Saved entries:
# # #

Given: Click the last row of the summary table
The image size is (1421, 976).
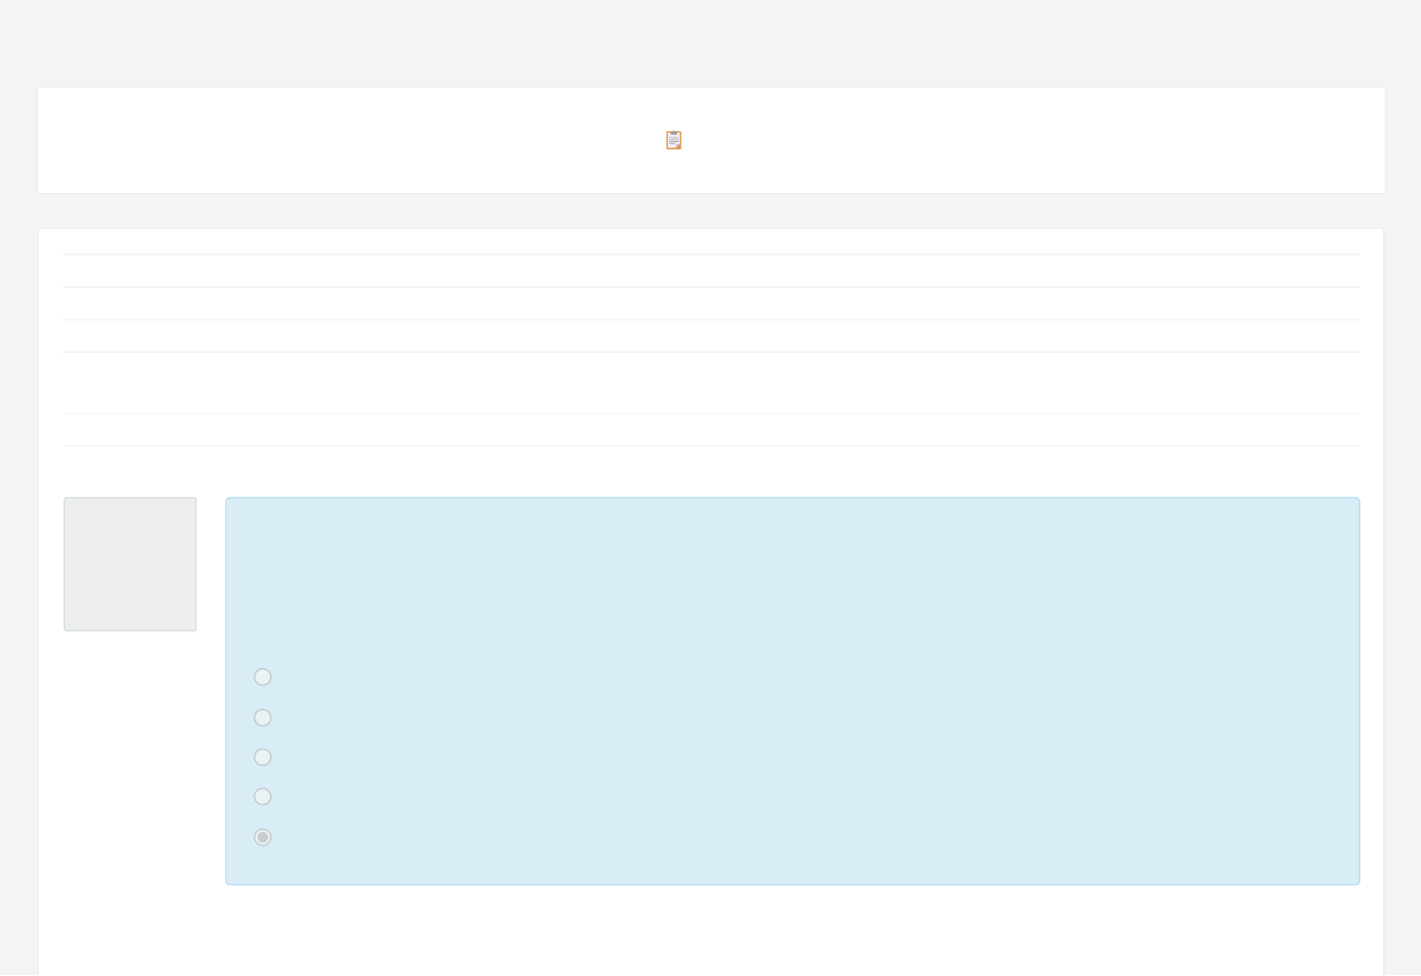Looking at the screenshot, I should [x=711, y=430].
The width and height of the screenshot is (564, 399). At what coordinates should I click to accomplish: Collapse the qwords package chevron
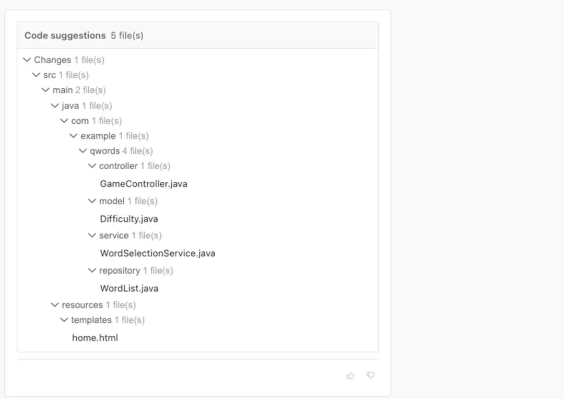(83, 151)
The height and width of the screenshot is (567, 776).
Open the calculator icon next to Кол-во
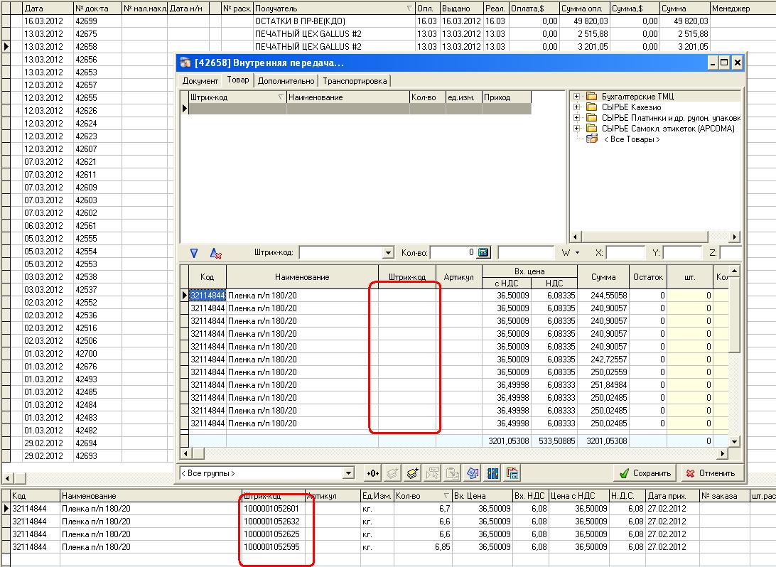[483, 253]
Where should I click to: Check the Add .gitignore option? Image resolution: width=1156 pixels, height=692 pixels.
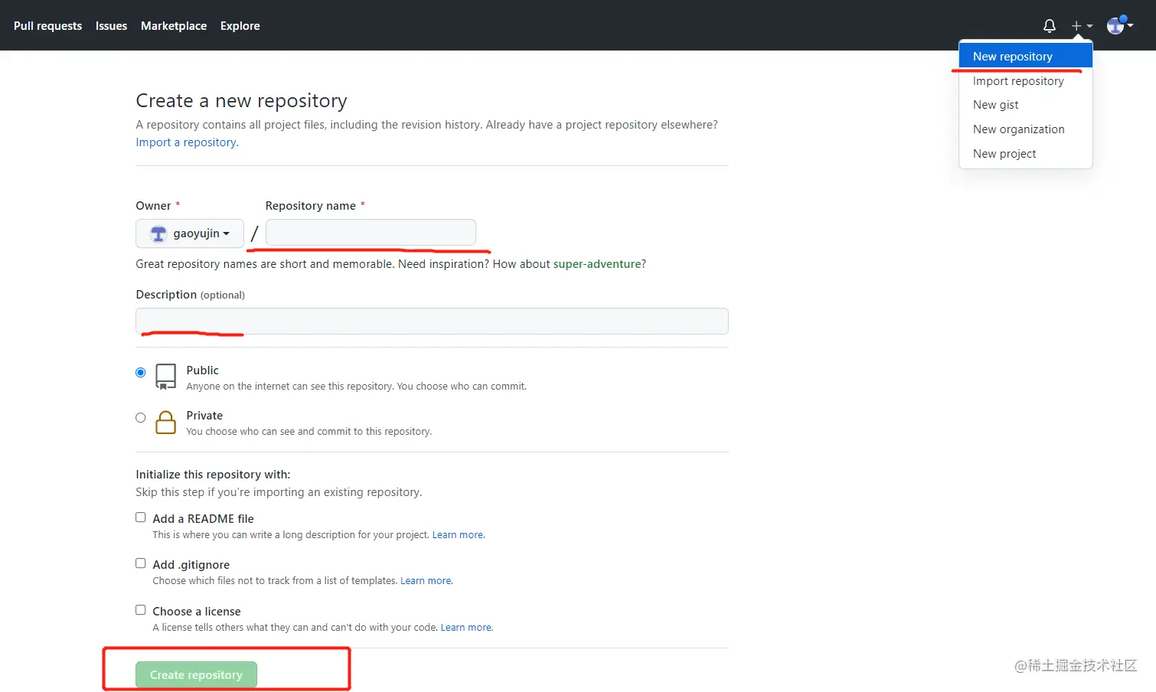point(141,564)
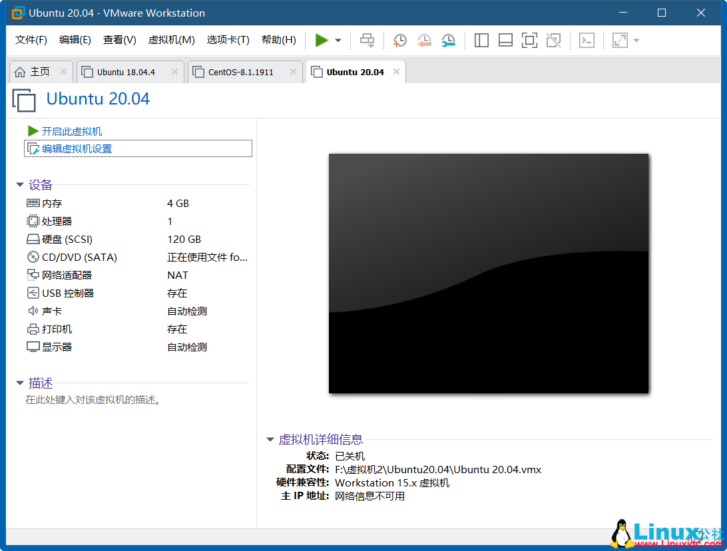Open the 虚拟机(M) menu
The image size is (727, 551).
click(171, 39)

# # #

> [TASK REQUIREMENTS]:
Your copy should hold exactly the lines from the line bearing "Open the calculator icon next to Кол-во" through the end of the data, both included, and no pictures or anything further.

> [RESULT]:
Open the calculator icon next to Кол-во
[483, 253]
Where should I click to: Check the Add .gitignore option? Image resolution: width=1156 pixels, height=692 pixels.
point(141,564)
Open the 虚拟机(M) menu
The image size is (727, 551).
click(171, 39)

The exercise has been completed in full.